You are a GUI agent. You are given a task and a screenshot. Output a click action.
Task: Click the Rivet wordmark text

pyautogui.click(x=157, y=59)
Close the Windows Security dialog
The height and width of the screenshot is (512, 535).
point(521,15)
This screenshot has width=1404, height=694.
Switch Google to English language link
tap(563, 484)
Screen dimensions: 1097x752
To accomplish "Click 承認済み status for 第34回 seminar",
======
TASK TO COMPLETE:
Write down all the entries again without a single difference.

SOLUTION TO THIS PROBLEM:
You are a GUI agent. You are given a task and a screenshot. Output a click action.
Task: Click the Rivet wordmark text

pyautogui.click(x=157, y=59)
Close the Windows Security dialog
The height and width of the screenshot is (512, 535).
point(521,15)
This screenshot has width=1404, height=694.
Switch Google to English language link
tap(563, 484)
Screen dimensions: 1097x752
To accomplish "Click 承認済み status for 第34回 seminar",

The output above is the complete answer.